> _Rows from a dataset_
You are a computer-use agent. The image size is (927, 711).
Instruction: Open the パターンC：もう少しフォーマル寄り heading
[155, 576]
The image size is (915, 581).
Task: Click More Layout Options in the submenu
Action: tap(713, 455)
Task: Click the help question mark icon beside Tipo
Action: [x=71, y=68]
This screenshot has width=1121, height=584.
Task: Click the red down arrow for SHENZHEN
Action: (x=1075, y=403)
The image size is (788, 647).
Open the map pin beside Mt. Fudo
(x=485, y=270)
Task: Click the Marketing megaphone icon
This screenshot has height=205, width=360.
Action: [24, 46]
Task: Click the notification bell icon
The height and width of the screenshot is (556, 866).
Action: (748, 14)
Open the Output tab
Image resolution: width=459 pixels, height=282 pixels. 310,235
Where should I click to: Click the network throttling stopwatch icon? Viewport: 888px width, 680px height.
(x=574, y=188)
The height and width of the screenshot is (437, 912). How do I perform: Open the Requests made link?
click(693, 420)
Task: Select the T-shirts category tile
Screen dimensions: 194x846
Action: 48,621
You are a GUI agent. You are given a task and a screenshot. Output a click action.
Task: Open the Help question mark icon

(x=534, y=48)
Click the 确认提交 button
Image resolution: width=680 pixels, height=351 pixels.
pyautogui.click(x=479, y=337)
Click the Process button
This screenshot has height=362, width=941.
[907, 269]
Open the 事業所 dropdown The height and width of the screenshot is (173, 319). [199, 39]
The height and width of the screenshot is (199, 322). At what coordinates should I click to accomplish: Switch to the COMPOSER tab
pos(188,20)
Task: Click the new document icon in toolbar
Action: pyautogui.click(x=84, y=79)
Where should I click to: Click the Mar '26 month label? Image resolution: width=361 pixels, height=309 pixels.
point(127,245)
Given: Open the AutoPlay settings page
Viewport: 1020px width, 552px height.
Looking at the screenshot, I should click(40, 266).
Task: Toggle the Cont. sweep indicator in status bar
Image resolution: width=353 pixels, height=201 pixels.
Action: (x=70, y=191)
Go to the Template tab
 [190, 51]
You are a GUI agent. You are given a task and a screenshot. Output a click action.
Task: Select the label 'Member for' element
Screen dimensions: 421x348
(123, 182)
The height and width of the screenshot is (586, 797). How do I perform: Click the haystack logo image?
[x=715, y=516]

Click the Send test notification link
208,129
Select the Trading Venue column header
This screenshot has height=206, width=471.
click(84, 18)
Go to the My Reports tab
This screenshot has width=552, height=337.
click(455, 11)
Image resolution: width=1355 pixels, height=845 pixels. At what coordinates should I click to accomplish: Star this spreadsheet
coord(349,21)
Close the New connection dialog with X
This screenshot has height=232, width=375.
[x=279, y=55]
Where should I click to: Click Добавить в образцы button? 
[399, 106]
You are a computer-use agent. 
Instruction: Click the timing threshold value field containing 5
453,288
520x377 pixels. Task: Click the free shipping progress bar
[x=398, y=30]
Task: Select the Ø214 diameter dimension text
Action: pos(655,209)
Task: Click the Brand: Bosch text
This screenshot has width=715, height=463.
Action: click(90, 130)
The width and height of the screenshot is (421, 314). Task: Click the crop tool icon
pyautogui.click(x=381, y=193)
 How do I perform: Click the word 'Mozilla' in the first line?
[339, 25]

> _Given request_
Transcribe every line of the listing above verbatim, keeping the original order and line breaks.

> _Result of the exercise_
You are a computer-use agent. The image size is (927, 711).
Instruction: Open the パターンC：もう少しフォーマル寄り heading
[155, 576]
The image size is (915, 581).
Task: Click More Layout Options in the submenu
Action: tap(713, 455)
Task: Click the help question mark icon beside Tipo
Action: [x=71, y=68]
This screenshot has width=1121, height=584.
Task: Click the red down arrow for SHENZHEN
Action: (x=1075, y=403)
The image size is (788, 647).
Open the map pin beside Mt. Fudo
(x=485, y=270)
Task: Click the Marketing megaphone icon
This screenshot has height=205, width=360.
Action: [24, 46]
Task: Click the notification bell icon
The height and width of the screenshot is (556, 866).
Action: (748, 14)
Open the Output tab
Image resolution: width=459 pixels, height=282 pixels. 310,235
Where should I click to: Click the network throttling stopwatch icon? Viewport: 888px width, 680px height.
(x=574, y=188)
The height and width of the screenshot is (437, 912). How do I perform: Open the Requests made link?
click(693, 420)
Task: Select the T-shirts category tile
Screen dimensions: 194x846
Action: 48,621
You are a GUI agent. You are given a task and a screenshot. Output a click action.
Task: Open the Help question mark icon

(x=534, y=48)
Click the 确认提交 button
Image resolution: width=680 pixels, height=351 pixels.
pyautogui.click(x=479, y=337)
Click the Process button
This screenshot has height=362, width=941.
[907, 269]
Open the 事業所 dropdown The height and width of the screenshot is (173, 319). [199, 39]
The height and width of the screenshot is (199, 322). At what coordinates should I click to accomplish: Switch to the COMPOSER tab
pos(188,20)
Task: Click the new document icon in toolbar
Action: pyautogui.click(x=84, y=79)
Where should I click to: Click the Mar '26 month label? Image resolution: width=361 pixels, height=309 pixels.
point(127,245)
Given: Open the AutoPlay settings page
Viewport: 1020px width, 552px height.
Looking at the screenshot, I should click(40, 266).
Task: Toggle the Cont. sweep indicator in status bar
Image resolution: width=353 pixels, height=201 pixels.
Action: (x=70, y=191)
Go to the Template tab
 [190, 51]
You are a GUI agent. You are given a task and a screenshot. Output a click action.
Task: Select the label 'Member for' element
Screen dimensions: 421x348
(123, 182)
The height and width of the screenshot is (586, 797). How do I perform: Click the haystack logo image?
[x=715, y=516]

Click the Send test notification link
208,129
Select the Trading Venue column header
This screenshot has height=206, width=471.
click(84, 18)
Go to the My Reports tab
This screenshot has width=552, height=337.
click(455, 11)
Image resolution: width=1355 pixels, height=845 pixels. At what coordinates should I click to accomplish: Star this spreadsheet
coord(349,21)
Close the New connection dialog with X
This screenshot has height=232, width=375.
[x=279, y=55]
Where should I click to: Click Добавить в образцы button? 
[399, 106]
You are a computer-use agent. 
Instruction: Click the timing threshold value field containing 5
453,288
520x377 pixels. Task: Click the free shipping progress bar
[x=398, y=30]
Task: Select the Ø214 diameter dimension text
Action: pos(655,209)
Task: Click the Brand: Bosch text
This screenshot has width=715, height=463.
Action: click(90, 130)
The width and height of the screenshot is (421, 314). Task: Click the crop tool icon
pyautogui.click(x=381, y=193)
 How do I perform: Click the word 'Mozilla' in the first line?
[339, 25]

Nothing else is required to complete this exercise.